Все одно к одному в этой катастрофе, как по злому року.
Теперь и Мамаев понял, почему всех его сил хватило только повернуть чеку на пол-оборота. С поспешностью провинившегося он принялся исправлять оплошность правой рукой. Но ребристый барашек, чуть больше того, каким мы переводим стрелки будильника, безнадежно проскальзывал в его отпотевших пальцах.
— Командир! Докладывает второй штурман: предохранительная чека не выкручивается! — сообщил Мамаев твердым голосом и по всем правилам. Другими словами это звучало так: давай командир, думай, как будешь спасать меня дальше!
15
Дома, еще в прихожей, Полынцев увидел, что на кухне сидела Оля Чечевикина, жена Юры. Ничего необычного в ее присутствии не было: скорее бы Полынцев удивился ее отсутствию.
— Привет, Оля! — Полынцев кивнул ей в дверь, отметив про себя: «Хорошо! Сейчас и Юра явится!»
Они жили этажом выше.
Олю Чечевикину годы обходили стороной. Она так и осталась женщиной спортивной легкости, энергичной, острой на слово. Что такое инженер по питанию в летной столовой? Это не только вкусно накормить, а еще и отбрить, не задумываясь, особо привередливых, кротко улыбнуться благодарному человеку. Мягкому загару польской парфюмерии нечего было скрывать: на лице ее ни одной морщинки!
Когда Полынцев, облачившись в домашние джинсы, появился на кухне, там как раз шло активное обсуждение платья учительницы математики.

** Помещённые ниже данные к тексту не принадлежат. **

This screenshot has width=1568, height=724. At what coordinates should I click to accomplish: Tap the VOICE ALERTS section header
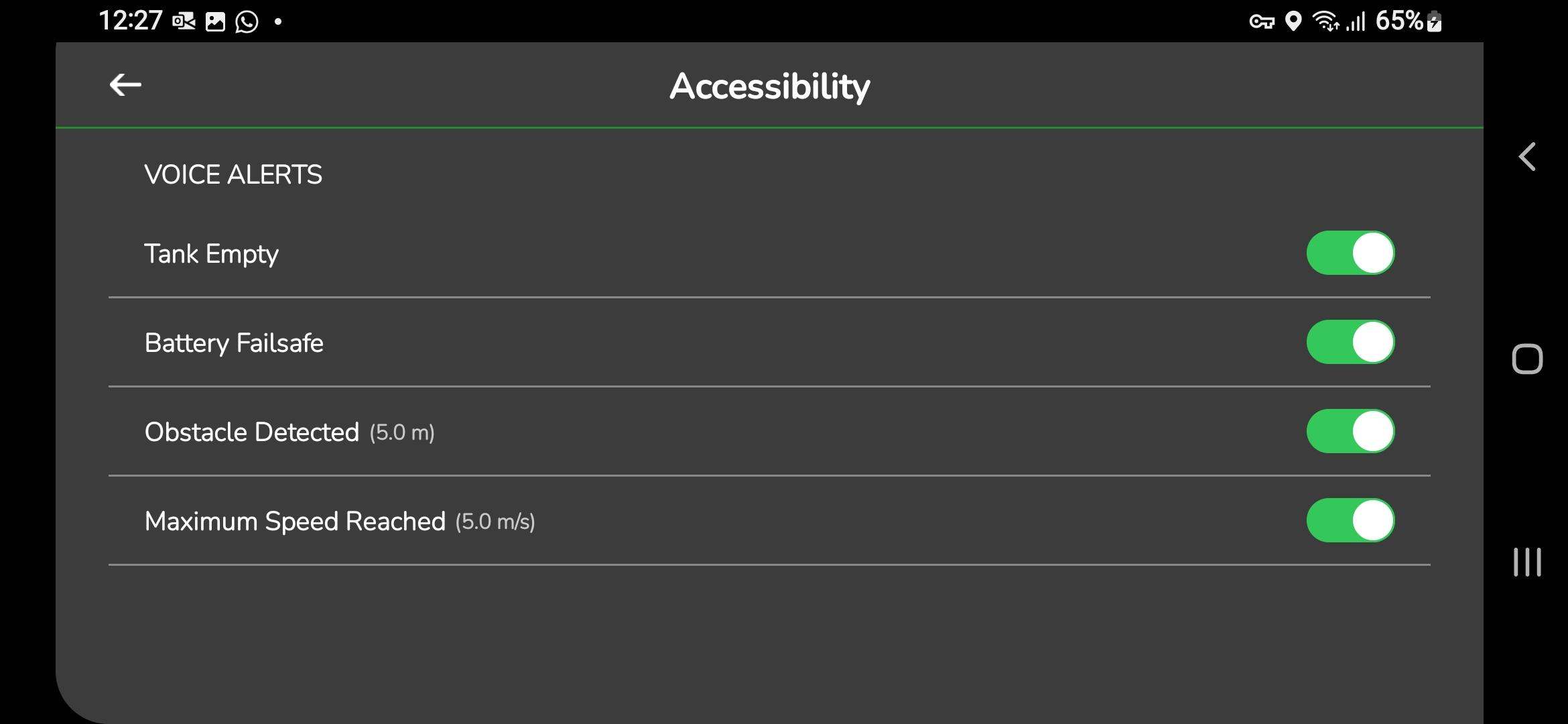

Оля сидела, как обычно, на стуле между столом и окном, облокотившись, как в кресле. Она была в розовом халате на поролоне и в домашних тапочках, украшенных какими-то золотистыми лепестками.
Юру долго ждать не пришлось — ровно столько понадобилось переодеться в спортивный костюм. Пришел, тихо поздоровался и молча сел за стол по другую сторону от Оли.